豊浜の家

用途:住居
構造:木造
竣工:2024

敷地は伊勢市を流れる宮川と外城田川がつくる三角州にある。
四方に川、海、山、田と豊かな景観が広がる。
一方でこの地域は2017年の台風21号により1.5m程度の浸水被害があり、夜間あっという間に水位が上がった恐ろしい状況であったことから、就寝中の被災対策を主眼に置き、家族全員の寝室を2階にリフトアップし、1階は土間とつながる諸室を配した計画とした。

我々が活動する地域では、都市部に比べ、敷地にゆとりがあることが多い。本計画地も建て主が祖父から受け継いだ農地を転用し、宅地化したものであり敷地が広い。
今も周囲の集落には、ゆとりのある敷地に住居、倉、農具小屋、便所、浴室などを分散配置した形式の住まいが並ぶ。この形式の由来は、家畜との同居、肥えの処理、疫病対策、火災時における財産保護のリスクヘッジなどの知恵の継承といった背景がある。
この形式に簡素で大きな屋根を掛けることで、現在から今後の使い方に自由度を持った建ち方があらわれる。
プランは、2730mmグリッドで立てた柱を取っ掛かりに組み立てた。
今後の建て増しや使い方の変化があった際には、既にある柱と屋根が計画に容易さを与える。
また、柱が内外を横断しながら等間隔に林立することで、内外双方向に知覚の拡がりを生む。

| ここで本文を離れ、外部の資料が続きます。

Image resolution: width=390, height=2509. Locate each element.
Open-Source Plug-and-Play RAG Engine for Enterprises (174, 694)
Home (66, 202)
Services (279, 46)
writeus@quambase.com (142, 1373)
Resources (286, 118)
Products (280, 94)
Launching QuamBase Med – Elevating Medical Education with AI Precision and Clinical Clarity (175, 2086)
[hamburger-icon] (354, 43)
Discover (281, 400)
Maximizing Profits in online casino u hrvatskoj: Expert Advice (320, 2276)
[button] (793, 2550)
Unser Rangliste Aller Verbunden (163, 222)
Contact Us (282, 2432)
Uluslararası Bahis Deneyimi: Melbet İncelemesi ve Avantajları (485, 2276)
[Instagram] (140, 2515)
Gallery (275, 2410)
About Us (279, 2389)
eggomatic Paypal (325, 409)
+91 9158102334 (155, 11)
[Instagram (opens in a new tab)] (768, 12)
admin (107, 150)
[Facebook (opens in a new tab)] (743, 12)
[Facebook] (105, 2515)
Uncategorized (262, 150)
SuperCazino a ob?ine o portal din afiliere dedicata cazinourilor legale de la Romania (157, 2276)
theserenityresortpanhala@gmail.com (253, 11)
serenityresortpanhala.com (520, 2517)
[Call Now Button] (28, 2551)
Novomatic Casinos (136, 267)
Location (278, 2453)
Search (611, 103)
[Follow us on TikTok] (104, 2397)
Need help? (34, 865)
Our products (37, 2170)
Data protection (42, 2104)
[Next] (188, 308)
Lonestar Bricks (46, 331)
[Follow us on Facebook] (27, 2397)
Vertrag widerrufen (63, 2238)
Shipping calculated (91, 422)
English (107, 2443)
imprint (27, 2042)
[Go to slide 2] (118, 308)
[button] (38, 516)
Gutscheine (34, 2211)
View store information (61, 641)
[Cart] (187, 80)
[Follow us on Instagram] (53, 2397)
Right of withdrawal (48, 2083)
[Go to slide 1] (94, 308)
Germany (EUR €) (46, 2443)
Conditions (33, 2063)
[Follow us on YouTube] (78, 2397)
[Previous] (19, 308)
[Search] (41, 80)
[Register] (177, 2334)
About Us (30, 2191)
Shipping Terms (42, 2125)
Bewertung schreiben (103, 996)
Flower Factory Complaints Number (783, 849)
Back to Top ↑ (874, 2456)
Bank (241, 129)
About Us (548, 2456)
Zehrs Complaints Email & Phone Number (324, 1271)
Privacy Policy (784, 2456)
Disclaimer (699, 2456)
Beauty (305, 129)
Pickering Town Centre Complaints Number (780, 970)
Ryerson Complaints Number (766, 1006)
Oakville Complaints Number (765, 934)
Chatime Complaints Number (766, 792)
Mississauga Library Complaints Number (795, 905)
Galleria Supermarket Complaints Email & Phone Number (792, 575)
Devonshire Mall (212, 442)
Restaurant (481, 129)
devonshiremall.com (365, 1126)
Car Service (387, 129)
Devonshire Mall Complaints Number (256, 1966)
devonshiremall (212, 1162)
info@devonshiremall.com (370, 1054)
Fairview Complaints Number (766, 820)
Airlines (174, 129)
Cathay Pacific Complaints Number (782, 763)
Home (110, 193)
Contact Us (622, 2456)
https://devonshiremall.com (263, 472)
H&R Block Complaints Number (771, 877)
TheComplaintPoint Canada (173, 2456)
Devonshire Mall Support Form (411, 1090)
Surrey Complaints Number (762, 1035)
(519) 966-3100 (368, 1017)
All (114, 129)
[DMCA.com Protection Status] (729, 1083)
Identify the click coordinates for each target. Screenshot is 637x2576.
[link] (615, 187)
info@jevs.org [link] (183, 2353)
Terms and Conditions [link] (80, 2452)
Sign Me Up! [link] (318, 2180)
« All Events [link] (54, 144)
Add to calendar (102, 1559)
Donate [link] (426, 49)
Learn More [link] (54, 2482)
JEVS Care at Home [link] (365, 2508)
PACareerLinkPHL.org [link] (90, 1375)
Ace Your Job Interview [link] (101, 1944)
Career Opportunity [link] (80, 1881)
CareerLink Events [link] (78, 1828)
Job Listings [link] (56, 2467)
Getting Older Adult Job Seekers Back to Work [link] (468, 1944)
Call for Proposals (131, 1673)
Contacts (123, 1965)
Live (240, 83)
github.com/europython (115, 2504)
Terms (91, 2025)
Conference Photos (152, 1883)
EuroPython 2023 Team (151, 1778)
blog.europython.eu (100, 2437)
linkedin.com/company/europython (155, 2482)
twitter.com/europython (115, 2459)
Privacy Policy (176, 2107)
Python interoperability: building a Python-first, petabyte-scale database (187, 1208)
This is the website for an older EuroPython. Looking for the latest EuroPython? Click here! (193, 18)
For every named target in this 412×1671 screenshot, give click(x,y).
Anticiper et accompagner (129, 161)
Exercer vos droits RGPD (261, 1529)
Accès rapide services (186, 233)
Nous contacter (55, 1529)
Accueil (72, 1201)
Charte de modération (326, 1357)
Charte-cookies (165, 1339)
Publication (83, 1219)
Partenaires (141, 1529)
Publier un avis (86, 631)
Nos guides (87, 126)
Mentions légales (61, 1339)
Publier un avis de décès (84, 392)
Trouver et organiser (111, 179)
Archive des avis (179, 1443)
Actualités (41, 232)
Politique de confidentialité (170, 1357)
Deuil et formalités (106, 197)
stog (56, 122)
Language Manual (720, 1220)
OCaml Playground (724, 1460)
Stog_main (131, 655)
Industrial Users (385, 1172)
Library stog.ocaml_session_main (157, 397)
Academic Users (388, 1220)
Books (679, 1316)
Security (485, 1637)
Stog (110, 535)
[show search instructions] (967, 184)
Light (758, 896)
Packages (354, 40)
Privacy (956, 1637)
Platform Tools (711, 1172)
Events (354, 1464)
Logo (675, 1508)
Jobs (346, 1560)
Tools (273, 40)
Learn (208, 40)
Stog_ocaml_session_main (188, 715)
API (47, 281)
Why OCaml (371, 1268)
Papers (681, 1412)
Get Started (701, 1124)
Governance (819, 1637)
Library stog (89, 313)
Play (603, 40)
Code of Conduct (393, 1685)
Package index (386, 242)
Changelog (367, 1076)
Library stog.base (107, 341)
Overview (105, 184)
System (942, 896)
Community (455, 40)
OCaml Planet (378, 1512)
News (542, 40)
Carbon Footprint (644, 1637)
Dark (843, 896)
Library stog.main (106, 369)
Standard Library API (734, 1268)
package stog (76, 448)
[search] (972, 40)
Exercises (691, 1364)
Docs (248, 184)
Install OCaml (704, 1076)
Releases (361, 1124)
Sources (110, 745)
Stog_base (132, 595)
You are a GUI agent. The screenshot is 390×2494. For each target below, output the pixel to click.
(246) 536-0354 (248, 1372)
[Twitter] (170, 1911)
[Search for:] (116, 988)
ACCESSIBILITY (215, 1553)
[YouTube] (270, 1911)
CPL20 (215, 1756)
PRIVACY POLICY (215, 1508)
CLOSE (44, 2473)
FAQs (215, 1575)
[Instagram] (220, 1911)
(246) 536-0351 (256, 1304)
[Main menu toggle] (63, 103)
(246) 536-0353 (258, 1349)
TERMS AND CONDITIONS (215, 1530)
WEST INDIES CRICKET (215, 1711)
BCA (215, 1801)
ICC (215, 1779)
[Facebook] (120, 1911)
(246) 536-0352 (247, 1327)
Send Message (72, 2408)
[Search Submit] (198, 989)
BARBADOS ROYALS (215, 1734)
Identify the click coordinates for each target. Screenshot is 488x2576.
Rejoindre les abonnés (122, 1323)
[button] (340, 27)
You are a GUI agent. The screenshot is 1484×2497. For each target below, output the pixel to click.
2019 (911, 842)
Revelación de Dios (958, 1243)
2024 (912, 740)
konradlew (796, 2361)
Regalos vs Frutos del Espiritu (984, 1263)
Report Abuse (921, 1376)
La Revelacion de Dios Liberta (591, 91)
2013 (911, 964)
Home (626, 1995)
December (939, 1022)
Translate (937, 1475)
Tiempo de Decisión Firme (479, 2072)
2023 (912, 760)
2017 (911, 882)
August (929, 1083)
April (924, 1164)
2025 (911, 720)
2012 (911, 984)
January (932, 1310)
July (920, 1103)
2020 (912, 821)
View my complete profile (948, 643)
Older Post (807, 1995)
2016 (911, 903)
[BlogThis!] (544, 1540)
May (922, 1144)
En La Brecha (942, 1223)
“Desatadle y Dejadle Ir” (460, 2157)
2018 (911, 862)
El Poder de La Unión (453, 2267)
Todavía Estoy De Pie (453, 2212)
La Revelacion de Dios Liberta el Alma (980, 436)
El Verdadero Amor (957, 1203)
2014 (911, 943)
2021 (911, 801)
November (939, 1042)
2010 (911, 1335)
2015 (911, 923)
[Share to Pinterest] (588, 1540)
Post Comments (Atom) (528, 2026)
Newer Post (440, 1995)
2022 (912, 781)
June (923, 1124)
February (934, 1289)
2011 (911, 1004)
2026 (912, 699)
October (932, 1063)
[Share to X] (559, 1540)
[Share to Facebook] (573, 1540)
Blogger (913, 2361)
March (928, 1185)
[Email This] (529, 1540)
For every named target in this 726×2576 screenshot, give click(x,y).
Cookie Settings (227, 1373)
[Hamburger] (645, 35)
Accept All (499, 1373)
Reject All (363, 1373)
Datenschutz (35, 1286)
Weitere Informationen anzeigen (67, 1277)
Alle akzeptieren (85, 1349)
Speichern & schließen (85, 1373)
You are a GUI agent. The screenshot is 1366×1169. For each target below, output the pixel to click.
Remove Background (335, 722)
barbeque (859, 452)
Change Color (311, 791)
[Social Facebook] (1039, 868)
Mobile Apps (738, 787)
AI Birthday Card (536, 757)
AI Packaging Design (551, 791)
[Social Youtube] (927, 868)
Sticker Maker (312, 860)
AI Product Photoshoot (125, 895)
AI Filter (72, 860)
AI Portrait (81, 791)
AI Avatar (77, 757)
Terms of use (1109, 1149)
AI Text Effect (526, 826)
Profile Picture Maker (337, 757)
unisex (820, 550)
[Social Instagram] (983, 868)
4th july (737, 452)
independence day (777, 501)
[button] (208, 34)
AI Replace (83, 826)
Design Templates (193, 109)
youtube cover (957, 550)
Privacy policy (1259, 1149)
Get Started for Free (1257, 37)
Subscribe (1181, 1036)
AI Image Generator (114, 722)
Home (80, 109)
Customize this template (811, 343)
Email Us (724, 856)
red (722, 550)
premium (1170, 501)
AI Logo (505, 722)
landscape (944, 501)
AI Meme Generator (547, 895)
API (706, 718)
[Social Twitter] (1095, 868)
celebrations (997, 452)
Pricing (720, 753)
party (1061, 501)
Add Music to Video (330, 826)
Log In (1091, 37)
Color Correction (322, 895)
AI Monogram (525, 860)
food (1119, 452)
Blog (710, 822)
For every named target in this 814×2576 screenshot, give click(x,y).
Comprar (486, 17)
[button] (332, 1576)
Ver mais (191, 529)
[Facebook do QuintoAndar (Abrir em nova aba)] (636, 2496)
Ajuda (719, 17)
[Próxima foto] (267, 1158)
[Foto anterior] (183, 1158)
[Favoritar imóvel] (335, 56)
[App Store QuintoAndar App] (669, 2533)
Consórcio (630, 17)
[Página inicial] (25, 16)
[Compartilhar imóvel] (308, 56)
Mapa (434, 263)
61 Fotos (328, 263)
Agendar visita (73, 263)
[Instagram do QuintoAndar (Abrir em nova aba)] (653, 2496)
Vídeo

建築を構成する素材は、周囲の農業用建築物に倣った廉価な工業用素材をサルベージしたが、この選択はコストコントロールだけがその所以ではない。
コストとは実務において切実さを孕む一方で、全国共通の強力な論理ではなく、建材、人工は地域によって異なり、時代によっても変化する指標のようなものであり、建築を構成する要素の一つに過ぎない。
建築を構成する要素(周辺環境、素材、使い手、経済動向)は常に変数である。
建築が農村地域にとって現在性を持ちつつも、移ろいでゆく状況に応じてその在り方を適応させていける軽い形に相応しい素材を選定した。
諸々の要件から引かれたグリッドを下敷きに、建築自体が変数たりうる柱と屋根を拵えた。